# convertir lenguaje assembler-codigo de maquina



## david7777777 (Nov 18, 2011)

primero a todos los entendidos de la materia de programacion, ire directo al punto en clases estamos comenzando esto de la programacion y sinceramente no entendi mucho pero me puse a investigar y UUUUFFF que les dire el tema me parecio muy amplio  estamos utilizando el entrenador MDA-8086 y solo tengo el programa en lenguaje assembler y como ustedes saben necesito introducir los codigos pero no en assembler sino en codigo de maquina 
si alguien me podria dar alguna pagina para investigar mas de este entrenador(mejor si es en español porque el manual esta en ingles) se los agradeceria mucho
aqui el manual http://e-stud.vgtu.lt/users/files/dest/2102/m_eng_8086.pdf y la practica lo saque de ahi mismo es este 
Experiment 5. Keyboard Interface ···································································· 69
5-1. Keyboard Interface ············································································································ 69
y para terminar necesito el programa en cod. maquina para introducirlos al entrenador y si me ayudarian estaria realmente agradecidos espero su pronta respuesta 
david


----------



## pepechip (Nov 18, 2011)

El codigo ensamblador y el codigo maquina es exactamente igual, lo unico que les diferencia es que el ensamblador utiliza Nemotecnicos en lugar de binario.


----------



## DSP (Nov 18, 2011)

Necesitas un compilador, tambien le llaman ensamblador, es un programa que hace precisamente eso: convertir asm a codigo máquina.

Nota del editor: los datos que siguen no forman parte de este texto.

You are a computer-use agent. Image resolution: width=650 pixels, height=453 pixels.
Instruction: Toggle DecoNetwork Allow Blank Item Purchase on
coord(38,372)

Para cada microprocesador o microcontrolador existe un compilador o ensamblador y te pueden generar archivos en diferentes formatos cuya extension por lo regular es .hex

Tambien lo podrias hacer a mano, para lo cual necesitas la lista de instrucciones o nemotecnicos y su respectivo codigo maquina (asi lo hacia en la escuela) pero es muuuuy laborioso y propenso a errores


----------



## david7777777 (Nov 19, 2011)

gracias por sus prontas respuestas el compilador lo acabo de conseguir voy a probarloy les comento pero por si acaso me podrian facilitar el resultado para compararlo ? perdon el abuso pero tengo intenciones de que salga bien y tener buena nota jejej y lo peor de todo es que el entrenador no lo puedo usar todos los dias para ir probando de antemano gracias
david


----------



## Chico3001 (Nov 20, 2011)

Mejor coloca tu el resultado y nosotros te decimos si esta bien o no... 

Saludos..


----------



## david7777777 (Nov 22, 2011)

hoy termine de hacerlo y tambien encontre el programa para convertir estaba en el CD del entrenador pero al final un cambio de planes por el docente  y acabo de hacer un programa para un motor paso a paso en algunas horas les comento como me fue no tengo mucho tiempo libre por mis  ultimos examenes y no hice el programa del motor que esta en el libro eso esta mas complicado asi que con mi criterio lo intente hacer y  siii me funciono  y lo acabe en algo parecido a una pala mecanica


----------